Prime Minister Shinzo Abe has begun to transform Japan into a “normal”l country. Tokyo plans to take a more active role internationally—which is good news for America. Indeed, Washington should insist that Tokyo eventually take over responsibility for defending itself and its territorial claims in the surrounding seas.
Many seemingly bright ideas sour quickly, causing one to regret them but once, and that is forever. Such is Article 9 of the Japanese constitution , imposed by America as military occupier after World War II. Washington quickly realized that Tokyo, like Germany, could play a positive military role.
But by then, Japanese officials preferred to hide behind their constitution. Tokyo saw little reason to revisit an extraordinarily good deal that left what became the world’s second largest economic power protected by its principal competitor.
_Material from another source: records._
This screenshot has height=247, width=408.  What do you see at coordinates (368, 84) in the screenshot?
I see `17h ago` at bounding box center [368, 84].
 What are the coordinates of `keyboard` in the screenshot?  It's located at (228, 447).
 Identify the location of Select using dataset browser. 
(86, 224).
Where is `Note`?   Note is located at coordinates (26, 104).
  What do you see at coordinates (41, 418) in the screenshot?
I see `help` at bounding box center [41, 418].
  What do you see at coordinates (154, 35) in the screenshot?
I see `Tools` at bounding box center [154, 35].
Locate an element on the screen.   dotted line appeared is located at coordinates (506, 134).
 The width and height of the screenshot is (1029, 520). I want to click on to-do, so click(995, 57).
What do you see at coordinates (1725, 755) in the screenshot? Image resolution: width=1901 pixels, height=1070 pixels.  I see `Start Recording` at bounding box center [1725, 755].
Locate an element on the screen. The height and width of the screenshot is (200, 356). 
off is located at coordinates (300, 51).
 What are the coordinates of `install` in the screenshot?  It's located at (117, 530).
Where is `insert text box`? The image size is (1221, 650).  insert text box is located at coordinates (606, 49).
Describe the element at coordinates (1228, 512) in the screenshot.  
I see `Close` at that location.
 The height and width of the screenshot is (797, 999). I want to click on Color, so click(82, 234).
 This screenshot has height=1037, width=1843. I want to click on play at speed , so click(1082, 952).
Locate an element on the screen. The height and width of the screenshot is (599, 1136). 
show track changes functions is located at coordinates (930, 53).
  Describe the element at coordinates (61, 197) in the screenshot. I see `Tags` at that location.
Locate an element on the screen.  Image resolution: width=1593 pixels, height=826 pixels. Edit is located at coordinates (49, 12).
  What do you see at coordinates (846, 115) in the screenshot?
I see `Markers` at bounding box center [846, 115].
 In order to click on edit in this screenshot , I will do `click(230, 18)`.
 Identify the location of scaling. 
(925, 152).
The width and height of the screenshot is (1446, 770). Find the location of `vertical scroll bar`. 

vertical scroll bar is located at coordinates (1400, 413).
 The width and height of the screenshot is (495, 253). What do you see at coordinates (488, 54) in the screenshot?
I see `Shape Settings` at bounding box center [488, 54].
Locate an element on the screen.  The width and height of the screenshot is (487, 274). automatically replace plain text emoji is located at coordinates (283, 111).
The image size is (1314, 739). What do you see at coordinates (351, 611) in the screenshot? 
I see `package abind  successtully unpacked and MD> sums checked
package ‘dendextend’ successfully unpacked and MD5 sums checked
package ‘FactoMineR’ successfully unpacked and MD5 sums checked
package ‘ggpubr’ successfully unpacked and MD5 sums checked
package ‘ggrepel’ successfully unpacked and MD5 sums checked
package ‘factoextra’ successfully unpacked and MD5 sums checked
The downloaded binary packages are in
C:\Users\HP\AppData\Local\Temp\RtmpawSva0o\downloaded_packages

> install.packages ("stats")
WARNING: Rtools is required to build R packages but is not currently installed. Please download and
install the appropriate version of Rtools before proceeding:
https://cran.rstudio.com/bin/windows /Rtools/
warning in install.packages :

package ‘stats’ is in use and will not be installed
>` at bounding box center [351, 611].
Japan then could focus on economic development.
In recent years, the United States has pushed Japan to do more militarily. A serious internal debate has been percolating at least since the early 1990s, especially after North Korea and China began reminding the Japanese that their land faced potential threats.
So far, Japanese officials have simply revised their interpretation of Article 9. Although it seems to ban any military, Japan deploys a “Self-Defense Force.” Over the years, the government has bent the provision to the breaking point, but never clearly violated the nation’s basic law.
Now the Abe government has issued another “reinterpretation.” However, Japan is not yet a normal country. The Prime Minister noted: “There is no change in the general principle that we cannot send troops overseas.”
Still, the SDF will be allowed to cooperate with other countries (most obviously America) that come to Japan’s defense. Tokyo also will be able to aid allies under attack and join peacekeeping operations in the name of “collective self-defense.” These are important steps forward, even though the change would be small for other nations. Yet the “reinterpretation” requires only cabinet and parliamentary approval, not constitutional revision.
The controversial move triggered public protests. One man set himself on fire in response. The Abe plan may have contributed to the ruling party’s election loss in a provincial governor’s race. The Diet must change numerous laws to implement the change, and Prime Minister Abe indicated that he planned to go slow: “Unfortunately, we cannot say that public is fully supportive.”
Overseas the response was mixed. The PRC predictably was unhappy. A government spokesman said: “China opposes the Japanese fabricating the China threat to promote its domestic political agenda.” The Republic of Korea explained it was “paying sharp attention to” the policy. Seoul also called on Japan to win its neighbors’ confidence and insisted that Japanese forces would have to be invited in for any “collective” mission.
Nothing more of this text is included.